**Try it:** Your answer must be an exact copy of the records, with no pictures included.
________________________
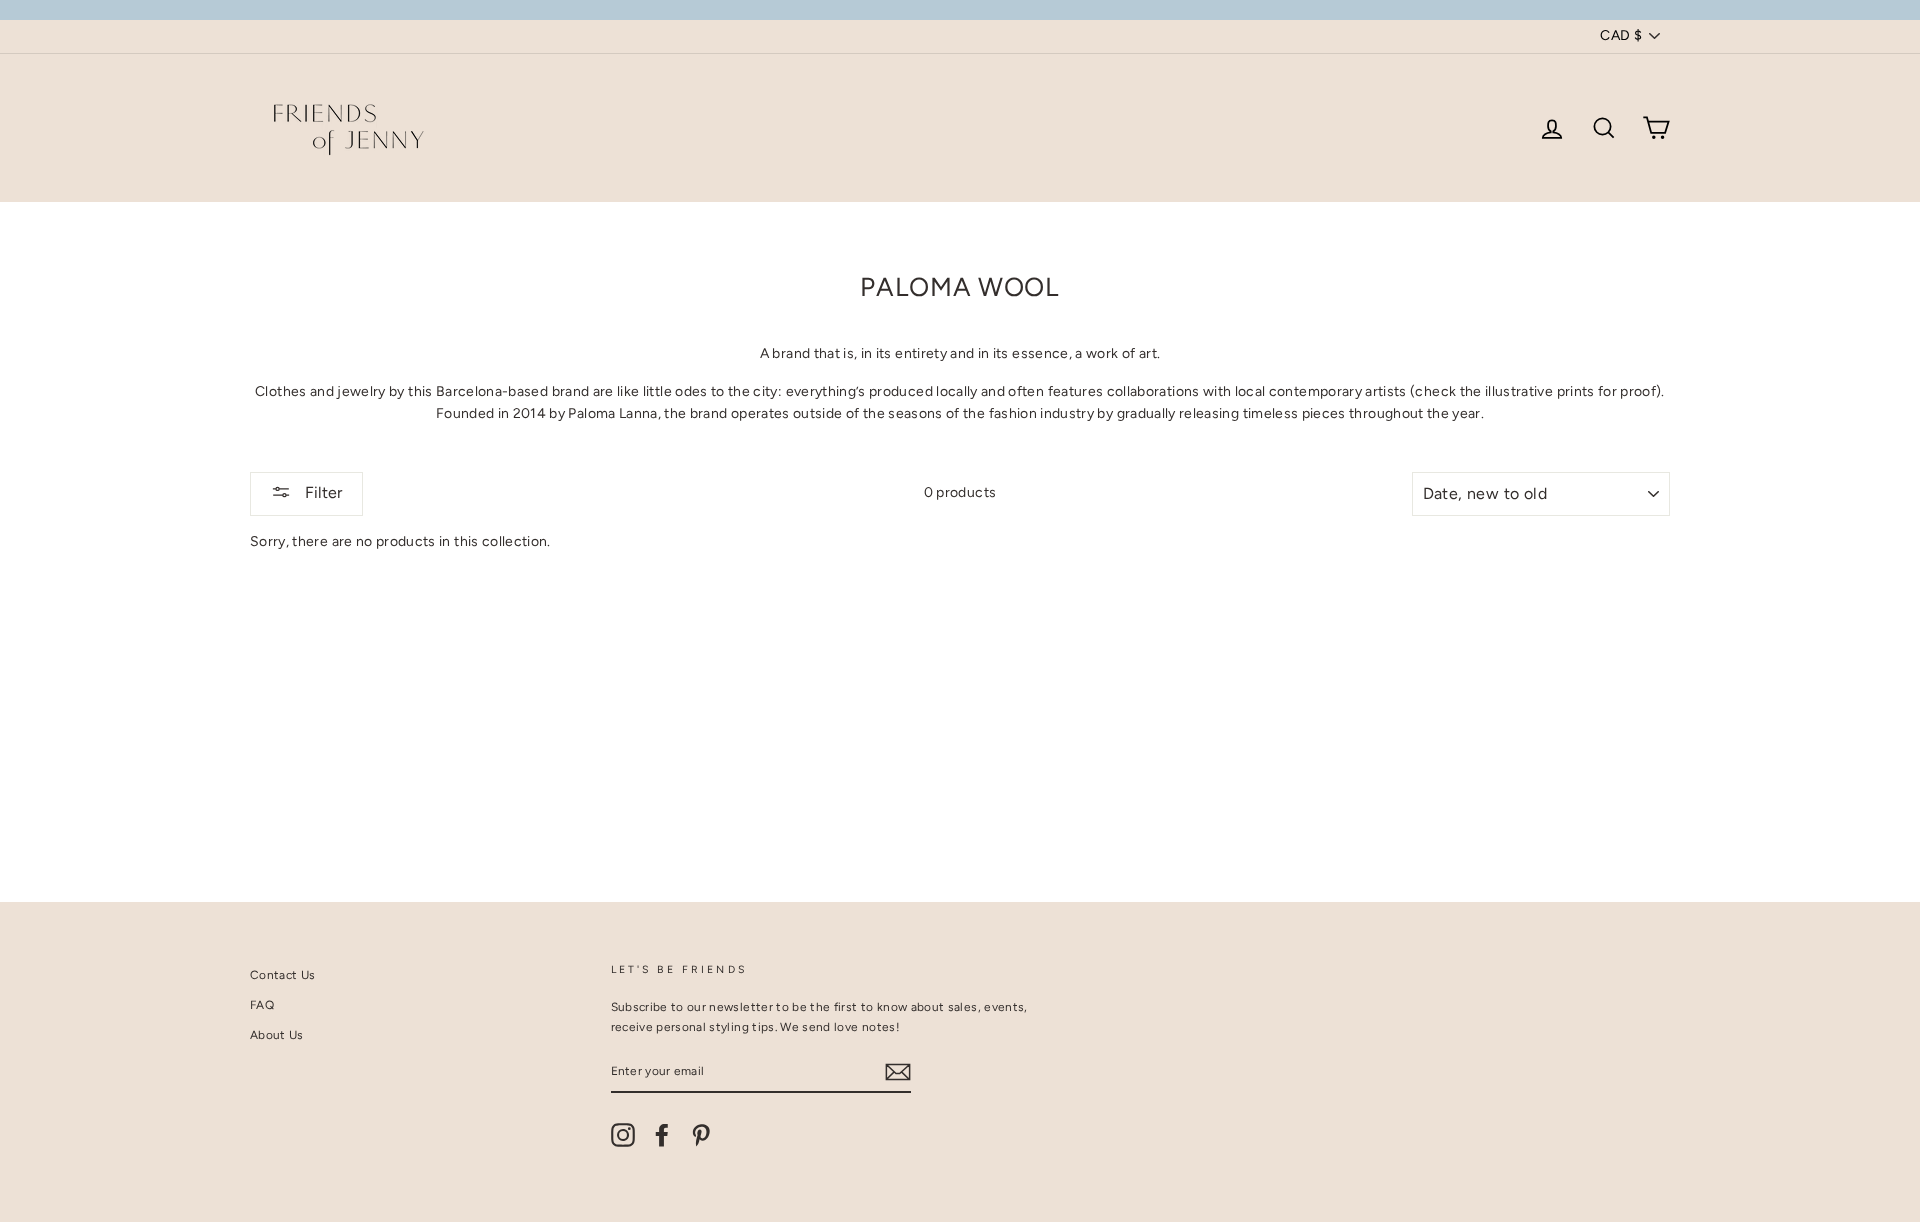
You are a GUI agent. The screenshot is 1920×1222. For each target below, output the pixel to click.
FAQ (262, 1005)
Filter (321, 492)
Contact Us (283, 975)
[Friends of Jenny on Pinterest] (701, 1135)
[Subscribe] (898, 1072)
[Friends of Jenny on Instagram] (623, 1135)
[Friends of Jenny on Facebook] (662, 1135)
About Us (277, 1035)
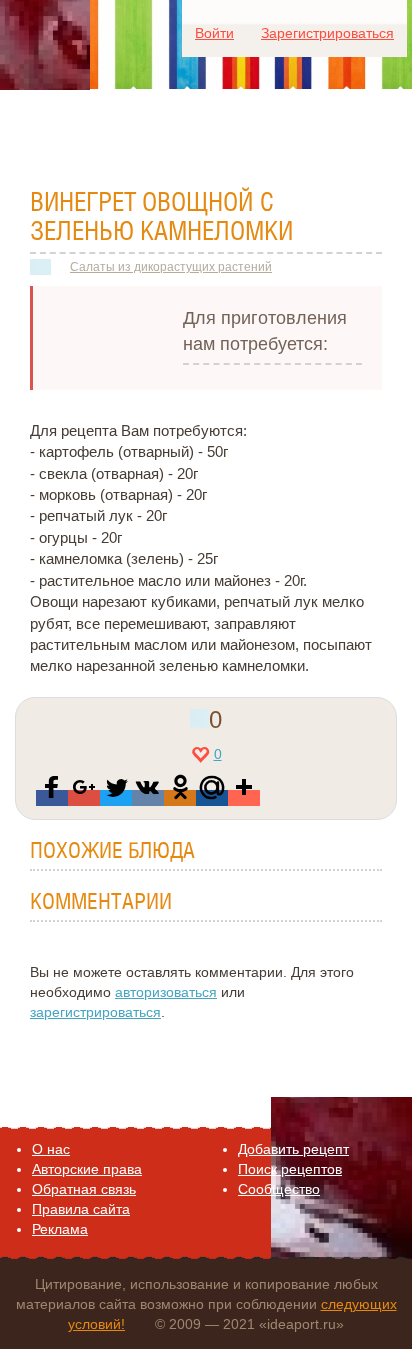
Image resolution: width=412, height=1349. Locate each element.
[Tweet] (116, 798)
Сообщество (279, 1189)
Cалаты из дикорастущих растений (171, 267)
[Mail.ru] (212, 798)
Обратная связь (84, 1189)
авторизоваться (166, 992)
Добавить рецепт (293, 1149)
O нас (51, 1149)
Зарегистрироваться (327, 33)
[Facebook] (52, 798)
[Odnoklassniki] (180, 798)
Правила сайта (81, 1209)
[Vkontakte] (148, 798)
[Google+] (84, 798)
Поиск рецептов (290, 1169)
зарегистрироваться (95, 1012)
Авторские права (87, 1169)
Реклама (60, 1229)
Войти (214, 33)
________________________
**Exercise answer:**
You are a GUI agent. The screenshot is 1920×1222. For each target below, output the pixel to click.
FAQ (262, 1005)
Filter (321, 492)
Contact Us (283, 975)
[Friends of Jenny on Pinterest] (701, 1135)
[Subscribe] (898, 1072)
[Friends of Jenny on Instagram] (623, 1135)
[Friends of Jenny on Facebook] (662, 1135)
About Us (277, 1035)
Image resolution: width=412, height=1349. Locate each element.
[Tweet] (116, 798)
Сообщество (279, 1189)
Cалаты из дикорастущих растений (171, 267)
[Mail.ru] (212, 798)
Обратная связь (84, 1189)
авторизоваться (166, 992)
Добавить рецепт (293, 1149)
O нас (51, 1149)
Зарегистрироваться (327, 33)
[Facebook] (52, 798)
[Odnoklassniki] (180, 798)
Правила сайта (81, 1209)
[Vkontakte] (148, 798)
[Google+] (84, 798)
Поиск рецептов (290, 1169)
зарегистрироваться (95, 1012)
Авторские права (87, 1169)
Реклама (60, 1229)
Войти (214, 33)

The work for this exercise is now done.